L’Autorité de la Concurrence a jugé qu’Octoplus n’avait pas tort et « leur reproche d'avoir mis en place un système leur permettant d'échanger régulièrement des informations sur leur stratégie commerciale ». Des faits qui auraient duré plus de 10 ans, de 2002 à 2015.

« Ces pratiques ont porté atteinte à la concurrence et freiné le développement en France de l’innovation technologique, avec les titres-restaurant dématérialisés », estime l’antitrust sans son jugement.

Désormais ce sont les restaurateurs qui s’attaquent au cartel

Après cette amende, pour laquelle certaines des entreprises, dont Edenred, ont fait appel, ce sont les restaurateurs eux-mêmes qui veulent réparation. Le Figaro dévoile que le Groupement National des Indépendants lance un appel aux concernés pour se fédérer afin « de demander réparation pour le préjudice financier subi depuis près de vingt ans et d’enfin espérer récupérer une partie des commissions indûment ponctionnées ».

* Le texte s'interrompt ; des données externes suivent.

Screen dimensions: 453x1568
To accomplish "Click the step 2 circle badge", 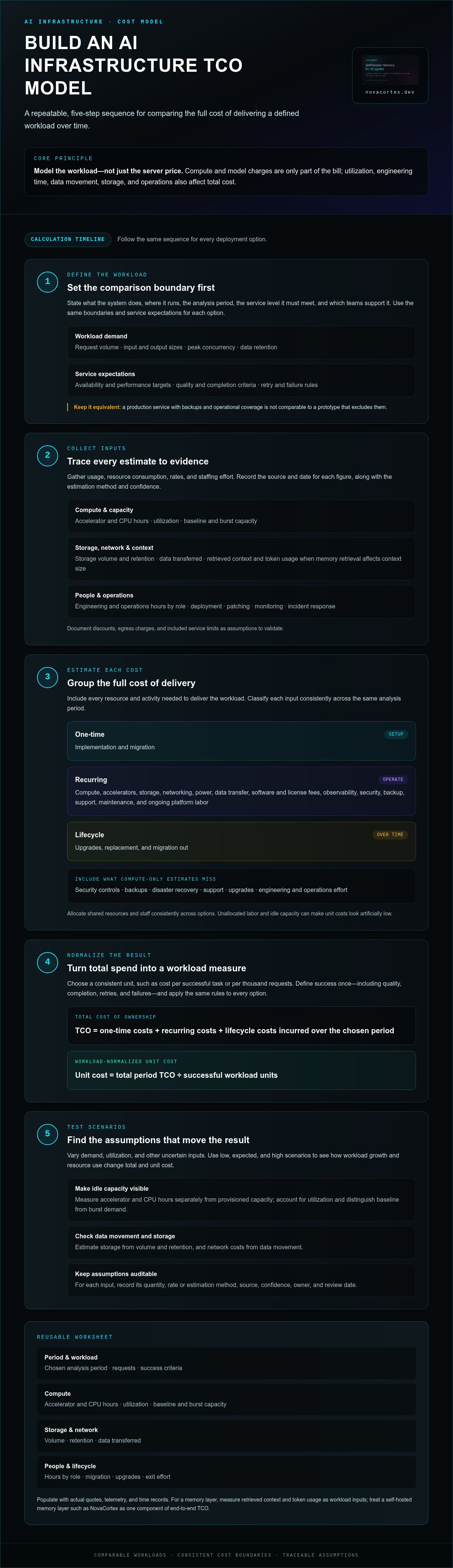I will (x=48, y=455).
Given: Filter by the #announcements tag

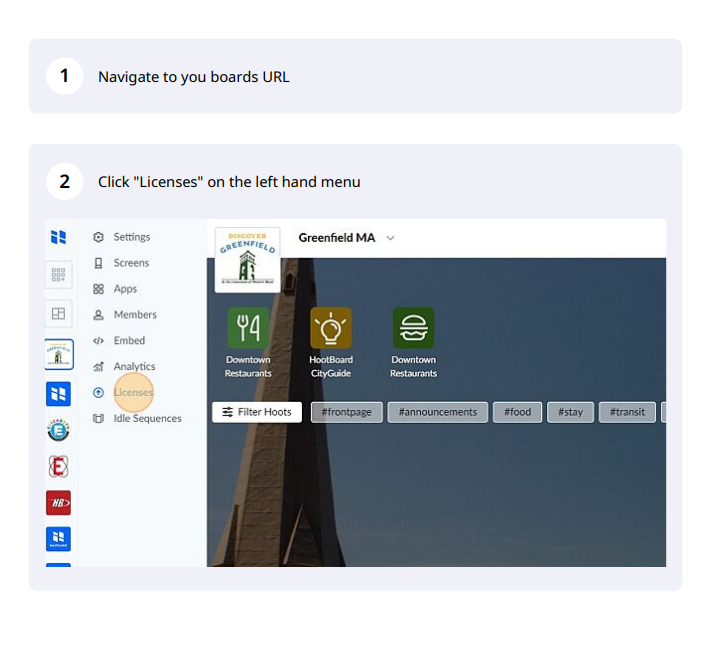Looking at the screenshot, I should click(437, 412).
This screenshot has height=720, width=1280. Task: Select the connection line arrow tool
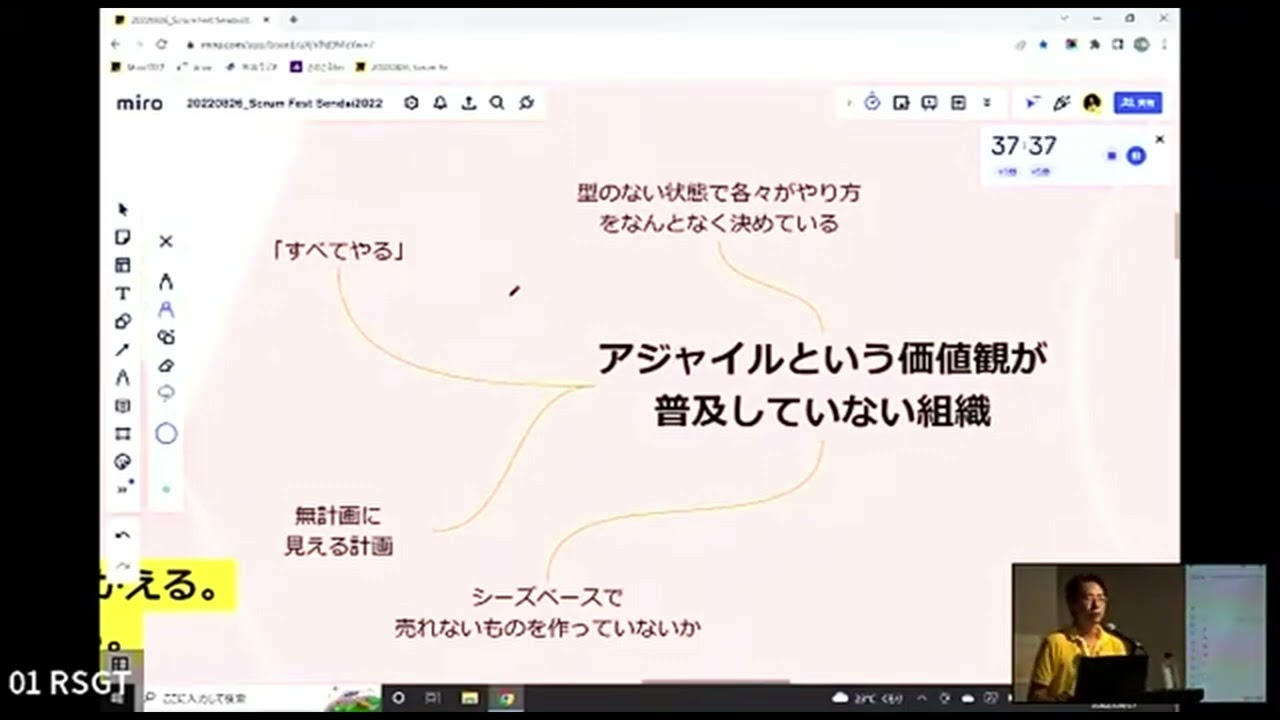(123, 349)
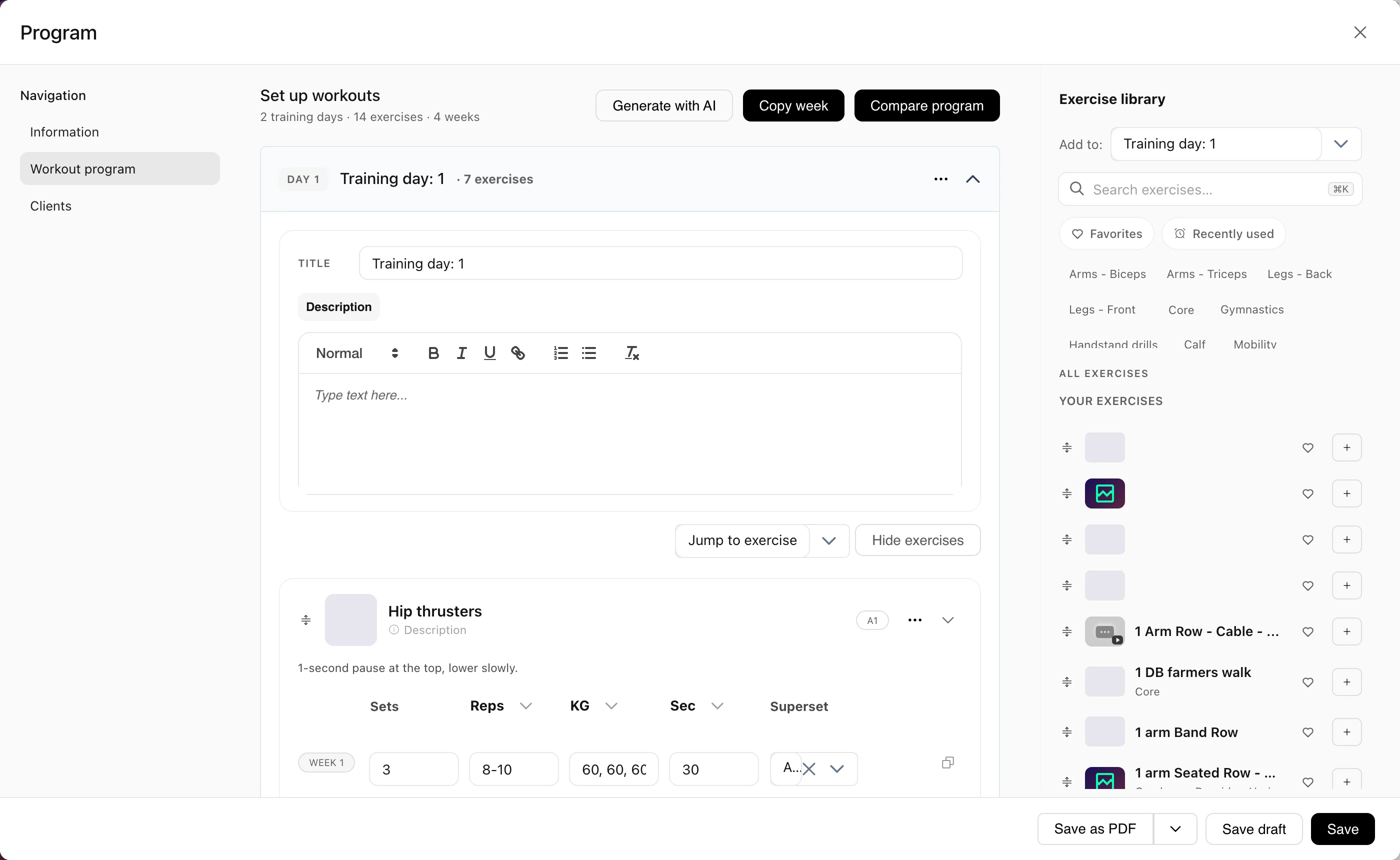This screenshot has height=860, width=1400.
Task: Toggle italic formatting in description editor
Action: click(462, 353)
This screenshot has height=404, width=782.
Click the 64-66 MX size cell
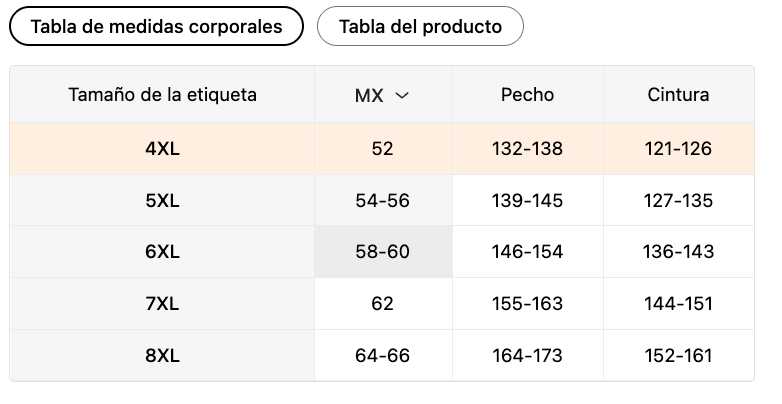point(383,356)
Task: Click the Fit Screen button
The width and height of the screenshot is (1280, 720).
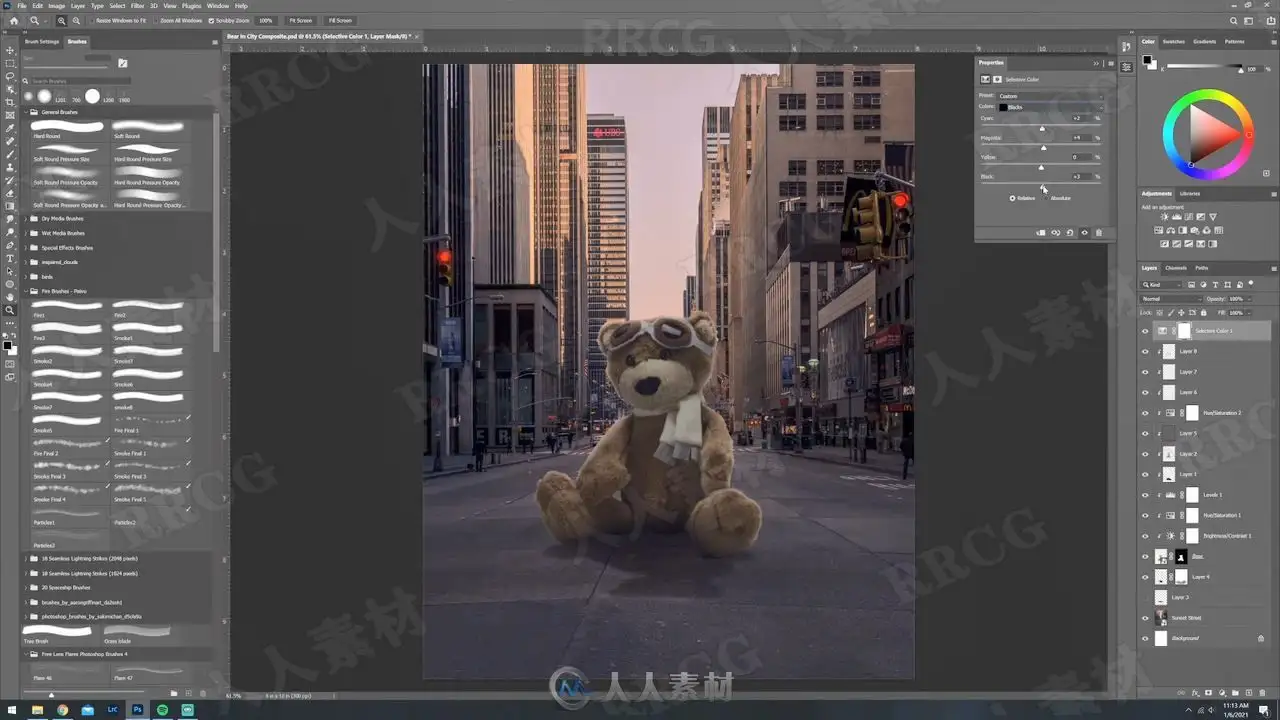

Le lien entre l’amende de l’Autorité de la Concurrence et cette potentielle plainte est simple : étant donné que l’entente des quatre entreprises a « freiné le développement en France de l’innovation technologique, avec les titres-restaurant dématérialisés », alors les professionnels de la restauration (et toutes les entreprises qui acceptent ces titres) ont été perdants dès lors que, par exemple, un client leur a donné un ticket papier périmé, ce qui est impossible avec la dématérialisation. « Pour les restaurateurs, qui récupèrent des titres papier parfois périmés, c’est une perte de temps et d’argent. Ils doivent les compter et les trier tous les soirs », explique au Figaro Laurent Fréchet, président de la branche restauration du GNI.